To see Naples and die...

I do not like to venture outside of Estonia much. Firstly, I find trips quite exhausting, and secondly, I am not a fan of foreign countries. I am afraid that I would get lost somehow. Not in the sense that someone would kidnap me to steal my kidneys or that I would disappear while hitchhiking on the highway, but in a way, I feel like I am not awake.

I happened into Naples recently. And believe it or not, everything was just like I had imagined being in southern countries. I found it quite interesting actually. It was like opening a door to a jolly dreamland. People gesticulate a lot there and argue as much as they can, and everybody goes to work early in the morning, but nobody does any work really. Every man stands on the doorway of his shop, smokes, observes the weather, chats with the neighbouring businessman, and both feel good. The same goes for construction guys. There are four men for every hammer and nail, and each of the four is simultaneously explaining the others that it is his turn to have a break and go to have an espresso at the corner shop. The only person who is truly busy the whole day is the coffee seller. Everybody in Naples drinks coffee, from babies to oldies; and they have at least three lunch breaks in an hour. Yes, they truly know how to appreciate the simple joy of living. Coming back to the coffee, I must say it is amazing. If you stay in Naples for an extended period you can become a true coffee-maniac. I bought coffee on every corner – once a regular, which in Naples means a shot of extra-strong espresso, once a latte, or a cappuccino, or some cold coffee with sweet cream, and so on and on.

At the same time, the wives of those businessmen arguing in the cafeterias are at home doing laundry. They are screaming something in Italian. Freshly washed wet laundry hangs over the narrow streets and drips onto the moped-driving engineers. And lawyers and little girls – and of course the old men, who are the fastest drivers in town.

Traffic culture is turned fascinatingly upside-down in Naples. It is true that every other car is dented, and nobody cares about the traffic-lights, and if you hope that you can get across the street when the green is on and the cars will stop, you might stand there waiting for a long time. You just have to start crossing and it is noteworthy that they will stop – on the last moment with a loud screeching of the brakes, only three inches from your ankle.
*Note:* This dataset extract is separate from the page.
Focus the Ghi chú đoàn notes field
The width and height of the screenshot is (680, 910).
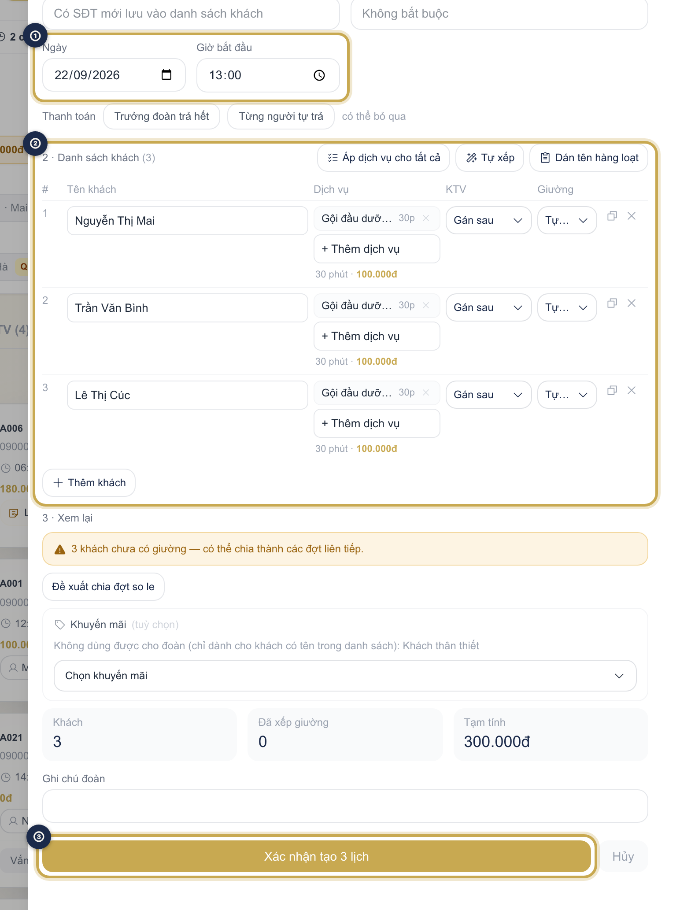click(345, 806)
Always. Even when it is red light for you. But still, every other car is dented, so you must be careful.

When you are visiting Naples, make sure you do not start looking for the modern art museum. First of all, because it is quite a trick to find it hidden in the web of dirty suburban streets, and even if you find it by mere blind luck, you will be in for a rather inverted art experience. There are four or five guards for every hall and once you bend over to an Andy Warhol painting to indulge in an intimate contemplation, you can be sure that at least two guards will do the same on your both sides, one of them accidentally stepping on your toes and the other humming a happy tune in Italian, while the third one deems it absolutely necessary to walk at least four times between you and Andy Warhol, each time looking at you as if saying: “I know you, you are the master thief, who can quietly steal one fifth of the painting by simply looking at it. But beware, you cannot escape us!” At the same time, all the modern art museum guards are very friendly and open, discussing their family issues with each other, or where to have dinner. Naturally, they also discuss what you and your girlfriend are wearing and whether you will get married or not.

“Oh, to see Naples and die!”, I have an urge to say.
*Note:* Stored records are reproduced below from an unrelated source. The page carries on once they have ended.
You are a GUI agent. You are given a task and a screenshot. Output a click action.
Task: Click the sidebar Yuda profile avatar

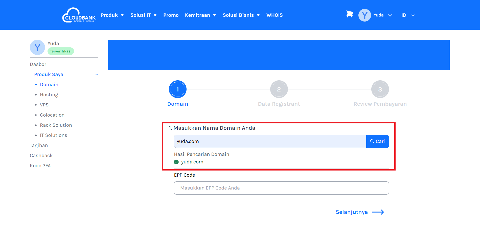[37, 47]
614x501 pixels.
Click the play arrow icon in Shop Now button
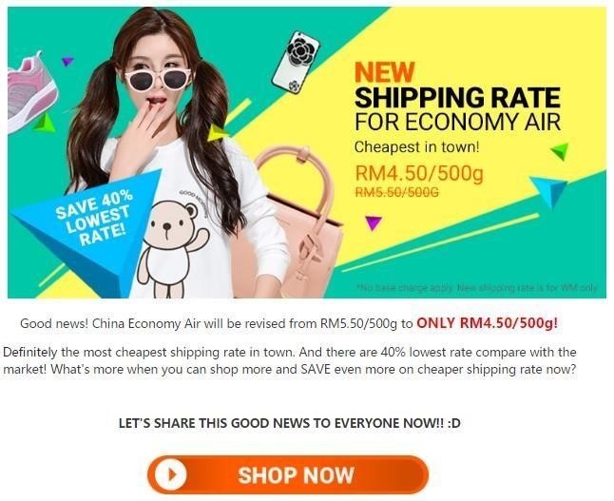coord(171,474)
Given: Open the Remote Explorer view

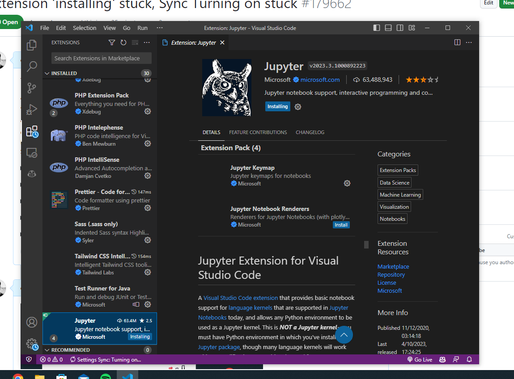Looking at the screenshot, I should point(32,152).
But the dream continues. On the Jesus Square in Naples old town, there is suddenly a gallant drunk landing next to you and your girlfriend, kissing her hand, asking her age and proposing at the spot. And it all happens so charmingly and effortlessly that your girl is almost ready to say yes, only the wedding day needs to be fixed. A small shove of an elbow helps to bring her back to earth...

Or looking at the palms and mandarin trees, blooming tulips and narcisses in the middle of February, breathing in winter air that is warm as in May, drinking cheap but excellent wine, observing the blue-blue Mediterranean Sea and the island of Capri visible through the milk-white fog in a distance... the same island, where Maksim Gorki once lived with his bohemian crowd, and that is the source of the saddest and most beautiful song in the world...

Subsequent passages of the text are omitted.